At least one person died yesterday after an oil tanker caught fire off Hong Kong, police said, sending a huge cloud of dark smoke billowing into the air.
A total of 21 people have been rescued after those on the vessel either fell or jumped into the sea, a police spokesperson said, but it was not clear if more people were still missing.
A number of the victims had suffered burns, they said.
A picture posted by the Hong Kong Police Force showed the tanker listing sharply with large plumes of black smoke coming from its middle and flames still burning on the deck.
Police said that they received a report of an oil tanker exploding and catching fire in waters south of outlying Lamma Island.

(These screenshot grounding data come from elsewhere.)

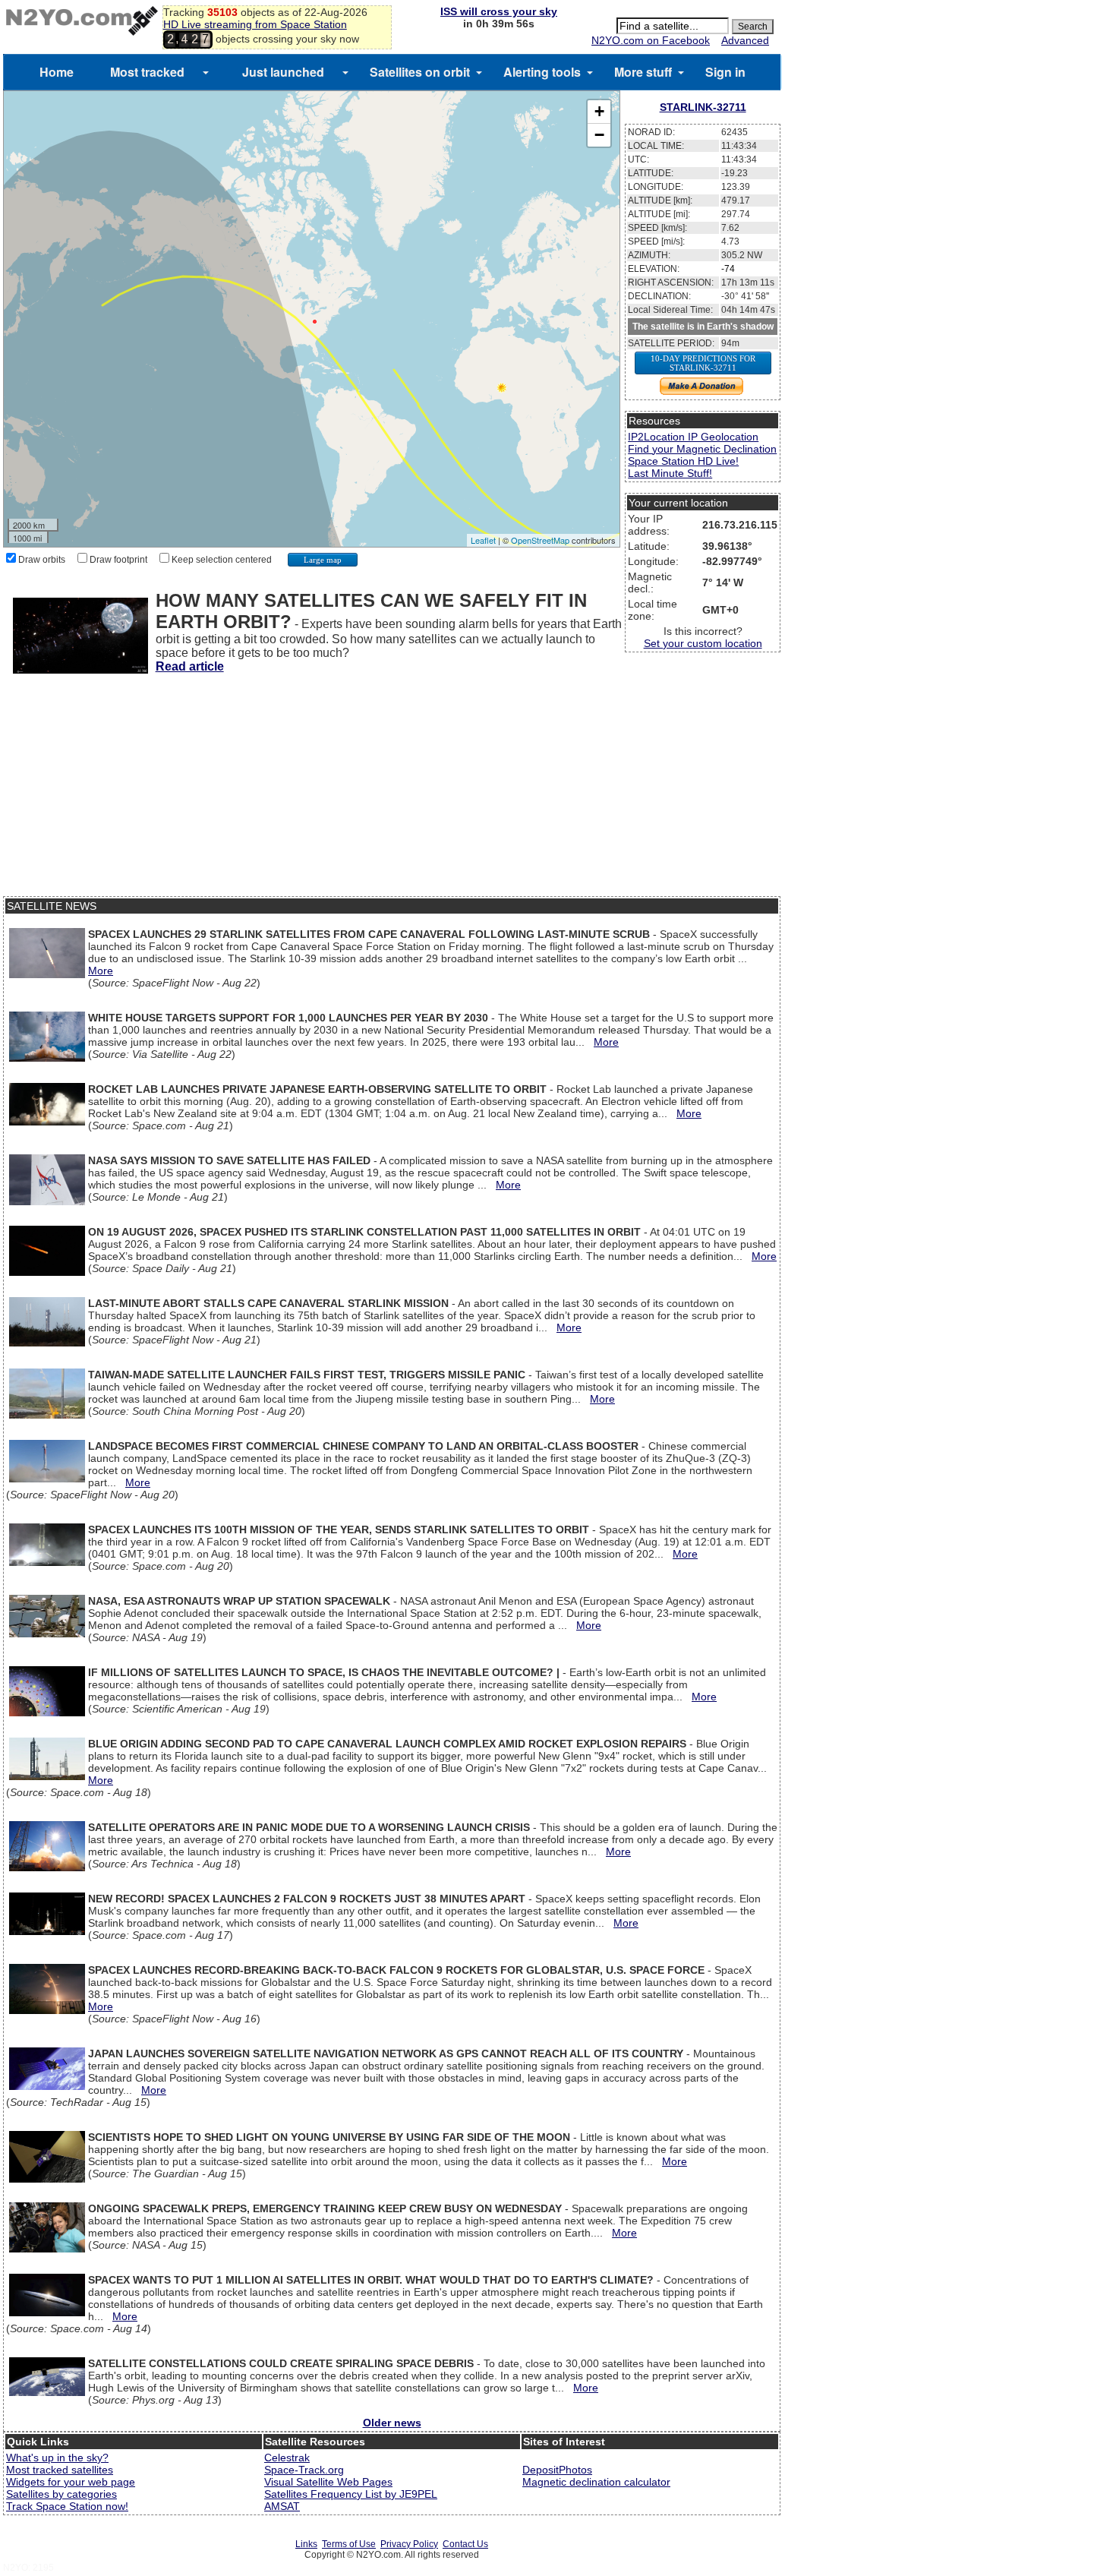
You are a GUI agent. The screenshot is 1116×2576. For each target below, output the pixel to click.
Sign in (725, 71)
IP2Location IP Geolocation (693, 437)
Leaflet (483, 540)
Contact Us (465, 2544)
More (100, 970)
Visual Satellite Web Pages (328, 2482)
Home (56, 71)
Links (306, 2544)
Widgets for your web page (70, 2482)
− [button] (599, 134)
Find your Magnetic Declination (702, 449)
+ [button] (599, 111)
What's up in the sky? (57, 2457)
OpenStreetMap (540, 540)
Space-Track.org (304, 2470)
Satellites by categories (61, 2494)
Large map (323, 559)
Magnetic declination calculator (596, 2482)
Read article (190, 666)
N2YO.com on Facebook (650, 40)
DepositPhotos (557, 2470)
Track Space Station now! (67, 2506)
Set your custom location (703, 643)
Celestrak (287, 2457)
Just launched (283, 71)
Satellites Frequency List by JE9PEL (350, 2494)
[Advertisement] (391, 789)
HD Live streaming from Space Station (255, 24)
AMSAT (282, 2506)
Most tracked (147, 71)
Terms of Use (349, 2544)
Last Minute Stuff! (670, 473)
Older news (392, 2423)
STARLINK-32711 (703, 107)
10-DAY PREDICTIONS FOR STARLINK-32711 (703, 363)
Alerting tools (542, 71)
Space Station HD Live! (683, 461)
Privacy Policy (409, 2544)
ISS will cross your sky (498, 11)
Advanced (745, 40)
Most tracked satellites (59, 2470)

“I heard several banging and rumbling sounds, like someone with big hands knocking my glass door,” a resident of Lamma Island’s Mo Tat New Village, who gave his name as Shu, told reporters, adding that a smaller banging sound followed about 10 seconds later.
Photographs on the Web site of the Apple Daily showed an orange blaze on the ship, which was also belching out heavy smoke.
The name on the front of the tanker was Aulac Fortune, which the Hong Kong Marine Department’s tracker Web site showed as having arrived at the South Lamma anchorage at 2:58am yesterday.
MarineTraffic.com listed the tanker as registered in Vietnam and leaving the southern Chinese industrial city of Dongguan on Monday.
Authorities have dispatched marine police vessels, fireboats and a helicopter in an ongoing rescue operation, the South China Morning Post reported.